Sunday, August 7, 2011

Cloud Integration Architecture: The complementary roles of Data Distribution and Application Eventing

When discussing the importance of a distributed data fabric in modern application architecture, I often have to explain the new role of application messaging and how it complements data fabric within the context of Cloud Integration Architecture.

Message Oriented Middleware has been largely misused in the past as a workaround for distributing large amounts of data within the enterprise due to the lack of partitioning support within many standard RDBMS offerings. This is why expensive and complex centralized distributed transaction coordination has sometimes found its way in to enterprise application designs – to solve artificial problems that stove-piped relational database and message oriented middleware products have created. The end result of all this has been a higher-degree of coupling at the application tier, not only between the application and its underlying infrastructure, but also between applications themselves – as most of these types of solution implementations use point-to-point messaging in their designs. Message Bus and Business Process Management products evolved to loosen the coupling of these solutions, but still require applications to share data and operate in a unified manner in response to a set of common business requests. These solutions, like the relational databases they compliment, are implemented as centralized servers requiring shared storage for high availability and limiting architects to vertical-only scalability models which are not optimized for cloud-style deployment.

A distributed data fabric, such as VMware vFabric Gemfire, supports the partitioning and replication of big data by combining database and messaging semantics.

The data fabric supports ACID-style consistency and high availability through the automated management of redundant copies of data partitions across multiple local servers. Redundant local data copies are synchronized in a parallel fashion so that it doesn't cost the application architect in terms of latency to create higher levels of availability for their distributed solution. When a local server is lost, one of the redundant copies takes over as the new primary for its data and redundancy SLA's are re-established across the fabric. This means that in order to have an availability issue within a data center, if the redundancy SLA is set to n copies, n + 2 servers would have to be lost simultaneously. It also means that the solution can easily horizontally scale within the data center by adding / removing servers from the local fabric dynamically to serve more (or less) application clients.

A data fabric also supports eventual consistency and further high availability through the automated management of redundant copies of data partitions across multiple data centers over a wide area network. Redundant distributed data copies are asynchronously maintained, allowing for updates to be batched before being sent over the WAN - optimizing the use of this more expensive network resource. A distributed data fabric allows for data to be globally consistent within tenths of seconds / seconds, as opposed to tens of minutes / hours with traditional log shipping solutions.

Each server within the distributed data fabric uses “shared nothing” parallel disk persistence to manage both its primary and redundant data. Reads are then served by all copies, while writes are served only by the primary. The built-in messaging queues underlying the WAN distribution mechanism of the data fabric are also managed by the same redundancy SLA and backed by the same shared nothing parallel disk persistence. In this way, architects no longer need to use either shared storage nor distributed transactions to support the effective management of data underneath distributed applications optimized for cloud deployment.

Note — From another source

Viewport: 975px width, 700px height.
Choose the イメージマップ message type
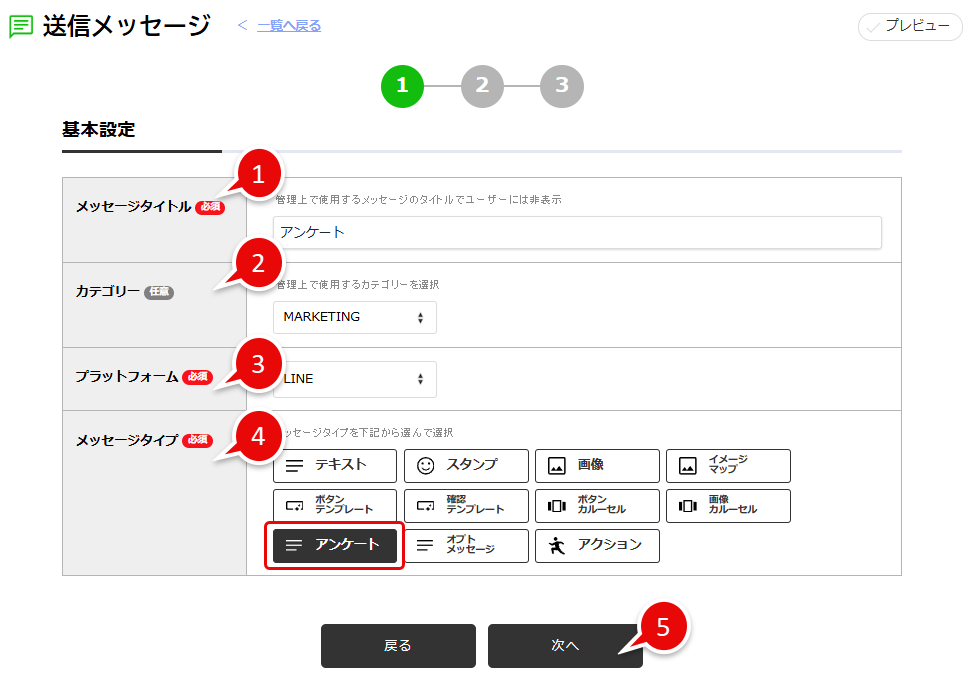click(728, 465)
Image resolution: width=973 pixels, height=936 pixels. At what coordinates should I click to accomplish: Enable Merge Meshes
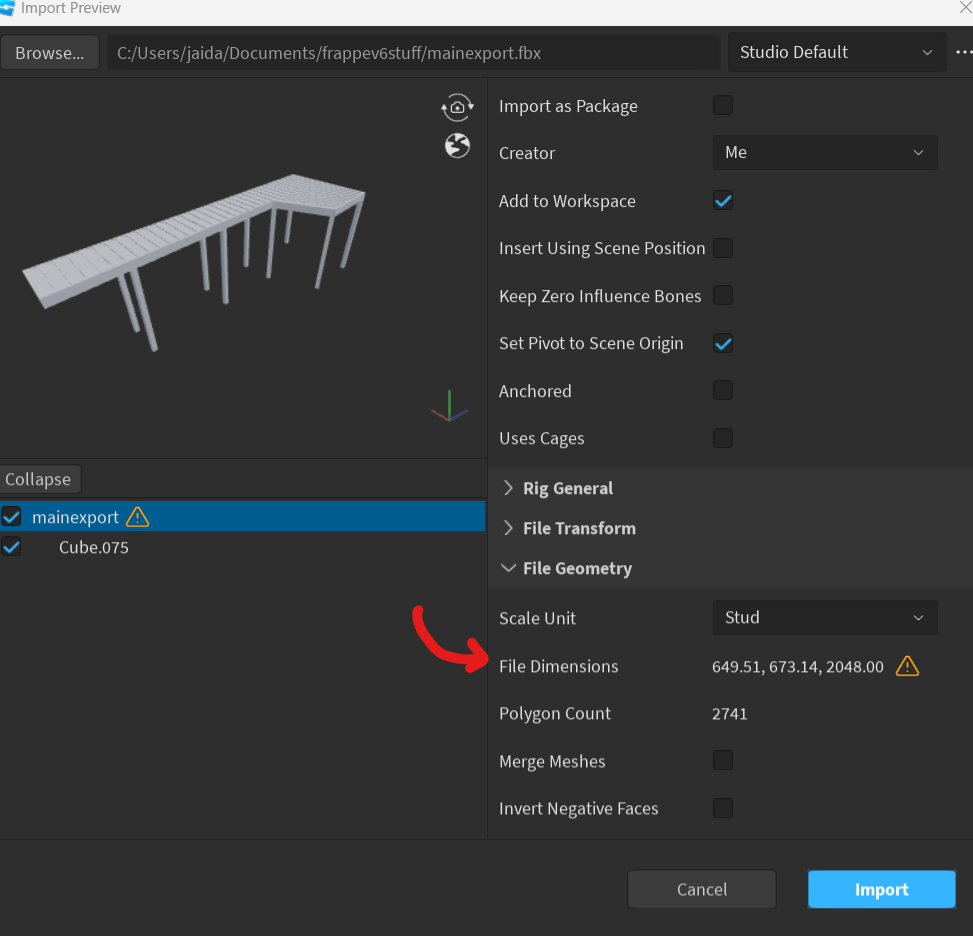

So what does this all mean for application messaging?

The future of application messaging is founded in event driven architecture. Distributed application components publish events asynchronously to a message broker solution as they are processing data. Those same distributed application components can also voluntarily subscribe to the message broker solution in order to consume messages they are interested in for further processing.

Modern message brokers, such as VMware vFabric RabbitMQ, are designed to handle very high throughput employing similar horizontal scalability and availability characteristics as their complimentary data fabric solutions. All messages are published to exchanges (or topics) which are shared across multiple brokers. All messages are consumed from queues which are local to a specific broker. New brokers can be added / removed to / from the cluster to serve more / less application clients. Brokers are backed by persistence to local disk - eliminating the need for shared storage.

Since the distributed application components also share a distributed data fabric, the business events being shared at the application messaging tier don't need to contain all of the data in the model. In fact, modern application frameworks such as Spring Integration, support the Claim Check pattern for this very reason. The Claim Check pattern allows an architect to persist a complex object model to a shared data store before the message is sent. The shared data store returns a claim check, or unique id, by which the data can be retrieved if/when needed. In this way, the message payload for the event need only contain the claim check for the data.

With a distributed data fabric underneath the application tier, architects are now free to use application eventing ubiquitously within an application architecture. No longer must we obsess over the proper level of granularity across our distributed application components, because modern application frameworks, such as Spring Integration, support an abstract concept of the channel used to communicate between those application components. It is only a matter of external configuration to change my application components from collaborating locally within a single process to communicate remotely to multiple distributed processes - nothing in my application code itself is aware of this change.

Looking ahead to the not-so-distant future, it will be possible for cloud application platforms to manage the distribution of an application in real-time, in direct response to load. Under low-load conditions an application may be configured to run all within one process. Cloud application Platform as a Service (aPaaS) solutions, such as VMware Cloud Foundry, can already dynamically scale individual processes in response to real-time load characteristics. With the support of the Control Bus pattern by modern application frameworks going forward, aPaaS solutions will also be able to automatically distribute applications across multiple processes as well as scale those multiple processes independently of each other.